The three-day tour had taken in a number of Yorkshire towns and cities, and included a visit to the Great Yorkshire Show – the first to have been held since 1939 – at Wakefield.
On the last day of the tour, the Royal couple arrived at the Minster at 11.30am, where they were met by the Lord Lieutenant of York, the Earl of Scarborough, and were presented to the Lord Mayor, JB Morrell. After inspecting a guard of honour and looking around the Minster, the princess and her husband went to St William’s College, then walked through Minster Gates and Stonegate to St Helen’s Square.
After meeting dignitaries at the Mansion House, the young princess was driven to Regent Street, off Lawrence Street, to visit some pre-fabricated houses.

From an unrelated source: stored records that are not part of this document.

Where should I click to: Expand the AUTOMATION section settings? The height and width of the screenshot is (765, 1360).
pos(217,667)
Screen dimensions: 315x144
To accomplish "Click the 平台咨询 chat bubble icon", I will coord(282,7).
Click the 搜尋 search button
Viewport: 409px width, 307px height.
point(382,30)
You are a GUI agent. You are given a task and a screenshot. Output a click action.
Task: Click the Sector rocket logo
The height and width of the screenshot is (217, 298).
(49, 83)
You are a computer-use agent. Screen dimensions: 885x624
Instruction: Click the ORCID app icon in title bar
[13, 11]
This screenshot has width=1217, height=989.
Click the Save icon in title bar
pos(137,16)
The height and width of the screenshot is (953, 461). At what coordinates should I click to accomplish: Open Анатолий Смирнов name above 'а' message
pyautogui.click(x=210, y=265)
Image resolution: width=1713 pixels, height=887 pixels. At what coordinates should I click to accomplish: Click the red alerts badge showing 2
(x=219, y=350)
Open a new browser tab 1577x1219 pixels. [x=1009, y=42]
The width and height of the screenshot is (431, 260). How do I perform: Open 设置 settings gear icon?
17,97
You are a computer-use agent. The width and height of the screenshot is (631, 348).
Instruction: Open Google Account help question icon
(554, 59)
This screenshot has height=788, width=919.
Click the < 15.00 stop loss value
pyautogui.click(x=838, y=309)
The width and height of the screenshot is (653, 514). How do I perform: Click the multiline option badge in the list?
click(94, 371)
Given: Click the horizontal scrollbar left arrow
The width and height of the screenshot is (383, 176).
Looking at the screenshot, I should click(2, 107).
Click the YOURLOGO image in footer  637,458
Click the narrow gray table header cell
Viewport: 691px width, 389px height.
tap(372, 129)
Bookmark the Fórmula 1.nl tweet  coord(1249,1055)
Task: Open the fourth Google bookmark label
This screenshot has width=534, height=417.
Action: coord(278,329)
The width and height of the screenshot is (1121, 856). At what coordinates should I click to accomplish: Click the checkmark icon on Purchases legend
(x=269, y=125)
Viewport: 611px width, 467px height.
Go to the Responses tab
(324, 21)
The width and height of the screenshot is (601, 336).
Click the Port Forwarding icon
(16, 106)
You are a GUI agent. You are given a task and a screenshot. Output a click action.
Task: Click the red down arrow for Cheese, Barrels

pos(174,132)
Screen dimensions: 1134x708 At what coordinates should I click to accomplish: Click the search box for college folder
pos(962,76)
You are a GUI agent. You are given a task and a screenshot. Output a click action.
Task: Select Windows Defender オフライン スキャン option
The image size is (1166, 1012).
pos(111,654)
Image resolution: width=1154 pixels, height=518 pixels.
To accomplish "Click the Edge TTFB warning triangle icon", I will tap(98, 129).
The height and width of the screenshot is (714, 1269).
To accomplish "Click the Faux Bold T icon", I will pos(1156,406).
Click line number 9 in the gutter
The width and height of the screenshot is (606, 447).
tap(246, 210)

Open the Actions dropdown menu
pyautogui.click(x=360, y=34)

The residents had been preparing to welcome the Royal couple for several days, reported the following day’s Yorkshire Herald. “Houses had been cleaned from top to bottom, just in case the Princess and her husband ‘dropped in’.” They did exactly that, visiting a Mr and Mrs Frank Henry Cox at no 15.
The royal couple then visited the Carr estate, where they called on three families. At Jute Road, they met a Mr and Mrs John Radford, and their three children; at Ostman Road they called on Mr and Mrs Leonard Ernest Turner; and at Danebury Drive they popped in to see Mr and Mrs Edward Leslie Mardell.
The Princess was shown around the Radfords’ three-bedroomed home by Mr Radford, the Herald reported.
He later informed the newspaper that she “had shown great interest in the bathroom and detached washhouse”.
Seeing the princess
AMONG the many royal supporters who turned out to watch Princess Elizabeth when she visited York that day in 1949 was a young girl from Hull Road, Mary Robinson.
She was ten at the time when she stood amongst the crowds on Regent Street watching the princess visit some pre-fabricated houses.
Today, that young girl is 73-year-old Mary Broadhead – who, with her husband Terry, ran the Crystal Palace pub in Holgate Road for 24 years.
She remembers the young Princess Elizabeth on that long-ago day looking like a ‘pretty young girl’ in a summer dress. “I remember thinking how nice it was to have a princess come to York,” she says.
“I was at the Lawrence Street end of Regent Street. There were quite a few people around, but I had a good view. She got out of her car, and I saw her clearly. Somebody gave us some flags, and we were waving them.”
The young Mary remembers being struck by the contrast between the palace the princess lived in, and the prefabricated houses she was visiting. “It must have seemed like a doll’s house to her.”
Years later, Mary saw the Queen again, when she came to hand out Maundy money at York Minster in 1972. “That was an occasion.”
She admits she’s been a lifelong fan of the Queen. “She’s done an excellent job – and she’s still doing an excellent job. I hope she’ll be there for many years yet.”